After the hike, I had a picnic lunch that the guide picked up from a local restaurant. The dishes included ema datshi. Ema datshi has be in every meal in Bhutan! For some reason a pasta dish was included while everything else was authentic Bhutanese. It was a short pasta seasoned with something red, probably tomato ketchup. But it was almost tasteless. It seems this dish was included as a backup in case there are any "tourists" who misses non Bhutanese food. Totally the wrong idea for me. It is still nice of them to be considerate, though.

The most notable dish in this picnic lunch is fiddle head (lower left in the picture), a mountain vegetable. This vegetable is eaten a lot in Korea but usually precooked and brown. This dish is fresh green fiddle head sauteed. Unlike the brown version, it still had crunchy texture left and it was very tasty.



The guide arranged a dinner at very unique restaurant, which is adjacent to Simply Bhutan Museum. This museum is pretty small but it has interesting food related displays.



First, the host of the museum welcomed me with the local wine called Ara. They described it as close to Sake because it's made from rice. However, the alcohol % is much higher at more than 20%. Obviously it's house made and the environment for fermentation/aging is not well controlled. It was a bit off in flavor and it had some vinegary acidity. Still, a nice experience.


I guess the buckwheat noodle I had yesterday was indeed like spaetzle. The buckwheat dough is placed in the cell and pushed though the small holes at the bottom.


For the dinner, the owner of the travel agency (who I was communicating prior to the arrival in Bhutan) joined us. He even brought a gift, which surprised me. It's Bhutanese whiskey! I didn't tell him that I love whiskey, though. More than anything I didn't know Bhutan produces whiskey. According to him, there are 4 kinds of local whiskies. I can't wait to try it when I get home.


Here at the restaurant, finally I had a chance to try suja - butter tea. It's the tea made with butter with salt added. I had never had it and was curious. I was expecting something more buttery and salty but everything was mild. This is pretty approachable.

Two unique dishes at the dinner are buckwheat pancake and sauteed dried beef. (Ema datshi was of course included)

Buckwheat pancake


Stir fried dried beef (Dried beef is a traditional Bhutanese ingredient)


Now I'm starting to feel like chili is a vegetable....


Saturday, May 26, 2018

Bhutan Day 1

Though Bhutan is not typically among the most popular countries for tourists to visit, it has always been on my bucket list. It's a small country with a population of less than 1 million and there are no traffic lights. Although I'm not totally sure how it's measured, Bhutan is known to be the world's happiest country. Their cuisine is heavily reliant on chili and chili is cooked as vegetable. That's enough to hook me on this country! Maybe eating lots of chili makes me happier....

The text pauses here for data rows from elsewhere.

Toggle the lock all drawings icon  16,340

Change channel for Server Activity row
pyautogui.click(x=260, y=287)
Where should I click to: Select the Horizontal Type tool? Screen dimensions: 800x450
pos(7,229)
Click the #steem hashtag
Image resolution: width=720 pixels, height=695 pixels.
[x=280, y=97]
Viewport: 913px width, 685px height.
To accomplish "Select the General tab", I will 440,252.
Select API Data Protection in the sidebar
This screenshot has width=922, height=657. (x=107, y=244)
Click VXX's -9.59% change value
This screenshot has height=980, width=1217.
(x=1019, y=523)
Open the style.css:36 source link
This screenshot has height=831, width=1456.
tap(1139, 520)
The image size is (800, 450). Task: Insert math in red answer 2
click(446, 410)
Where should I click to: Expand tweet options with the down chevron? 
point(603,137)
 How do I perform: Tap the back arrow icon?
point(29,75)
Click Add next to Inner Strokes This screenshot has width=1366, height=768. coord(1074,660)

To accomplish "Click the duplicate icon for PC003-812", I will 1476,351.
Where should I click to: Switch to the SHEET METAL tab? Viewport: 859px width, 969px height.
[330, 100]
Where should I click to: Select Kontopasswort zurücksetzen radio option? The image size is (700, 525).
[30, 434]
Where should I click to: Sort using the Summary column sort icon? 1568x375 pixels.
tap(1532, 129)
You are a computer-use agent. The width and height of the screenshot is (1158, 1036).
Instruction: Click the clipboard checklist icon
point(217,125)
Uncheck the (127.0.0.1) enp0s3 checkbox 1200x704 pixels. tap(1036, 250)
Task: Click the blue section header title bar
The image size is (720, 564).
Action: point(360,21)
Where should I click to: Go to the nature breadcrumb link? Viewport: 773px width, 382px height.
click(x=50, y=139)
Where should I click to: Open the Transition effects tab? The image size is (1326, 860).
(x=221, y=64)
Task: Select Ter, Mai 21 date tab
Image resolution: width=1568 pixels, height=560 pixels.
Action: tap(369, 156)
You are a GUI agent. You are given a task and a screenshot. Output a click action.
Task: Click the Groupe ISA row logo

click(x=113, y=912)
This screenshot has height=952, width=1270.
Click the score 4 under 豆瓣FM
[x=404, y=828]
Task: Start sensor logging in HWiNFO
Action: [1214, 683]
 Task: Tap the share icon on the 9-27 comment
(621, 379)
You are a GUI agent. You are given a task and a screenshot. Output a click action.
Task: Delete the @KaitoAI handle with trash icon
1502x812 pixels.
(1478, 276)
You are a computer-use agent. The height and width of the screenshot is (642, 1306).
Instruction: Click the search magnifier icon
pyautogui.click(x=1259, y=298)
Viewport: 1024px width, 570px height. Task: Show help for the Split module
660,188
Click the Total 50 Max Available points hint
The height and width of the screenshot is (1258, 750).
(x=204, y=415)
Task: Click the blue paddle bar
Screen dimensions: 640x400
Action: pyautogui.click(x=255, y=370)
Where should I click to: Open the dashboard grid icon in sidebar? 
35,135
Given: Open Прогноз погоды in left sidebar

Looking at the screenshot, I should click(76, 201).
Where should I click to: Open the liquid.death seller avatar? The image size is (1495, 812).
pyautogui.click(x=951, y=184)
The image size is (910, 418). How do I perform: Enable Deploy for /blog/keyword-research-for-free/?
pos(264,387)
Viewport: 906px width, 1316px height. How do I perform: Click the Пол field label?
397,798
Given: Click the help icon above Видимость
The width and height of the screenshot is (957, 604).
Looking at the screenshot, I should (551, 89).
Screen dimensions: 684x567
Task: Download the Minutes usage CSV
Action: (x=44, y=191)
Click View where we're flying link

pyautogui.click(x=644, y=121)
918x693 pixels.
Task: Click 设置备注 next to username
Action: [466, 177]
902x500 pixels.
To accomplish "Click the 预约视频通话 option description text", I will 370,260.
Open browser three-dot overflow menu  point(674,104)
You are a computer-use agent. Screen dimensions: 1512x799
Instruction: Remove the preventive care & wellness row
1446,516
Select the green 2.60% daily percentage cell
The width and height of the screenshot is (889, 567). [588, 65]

In order to get to Bhutan, I had to find a travel agent first. Unless you are a citizen of specific country, such as India, you are required to obtain a visa and pay the daily tariff which includes meals, accommodation, local transportation and the guide. The daily charge is somewhere around $250 (depending on the number of travelers). It's not cheap at all but I thought it's not too bad because this is all inclusive (alcoholic beverages and souvenirs are excluded). First, I needed to fly to an airport that the Bhutanese airlines fly into, such as nearby cities like Delhi, Kolkata, or Dhaka. Although it's further away, I chose Bangkok because it was easier to find a better fare.

I arrived at Bangkok a little before midnight. The connection flight by Drukair to Paro, Bhutan is leaving at 5:00am. I could have stayed at the airport but I booked a hotel close to the airport just to take a shower. It was less than $30 and it's worth it! When I came back to the airport around 3:00am, there were not many things opened. My options were Subway and Starbucks. I found a somewhat local coffee shop but they didn't have coffee ready yet... To me, going to American chains, such as Starbucks while traveling is a defeat but I had no choice. Luckily I found something unique, called Thai tea bricks. It's a square bread piece filled with Thai tea flavored filling. Although I'm not a big fan of Thai tea, I gave it a shot. I didn't taste any Thai tea.... Just sweet creamy filling but it's a unique product to have in Thailand. 




The Paro airport that I landed at, was one of the smallest international airports I've ever seen. The airport is situated in a valley so that it's completely surrounded by steep mountains. With the buildings that are in the traditional form, it was beautiful.

When I got out of the airport, I was greeted by the guide and my Bhutan tour has started!

As I mentioned above, this is a country of chili (although it's not well know).  Because I've already mentioned my strong interest in food (by email), he stopped by at a street vendor who sells chili. One bag of ground chili (approximately 100g) was less than US$1.


This vendor is much bigger than the first one and sells more stuff, such as grains, fruits, etc. The hanging white things are yak's cheese.



The guide also took me to the farmer's market. It's very huge market with more than 100 vendors.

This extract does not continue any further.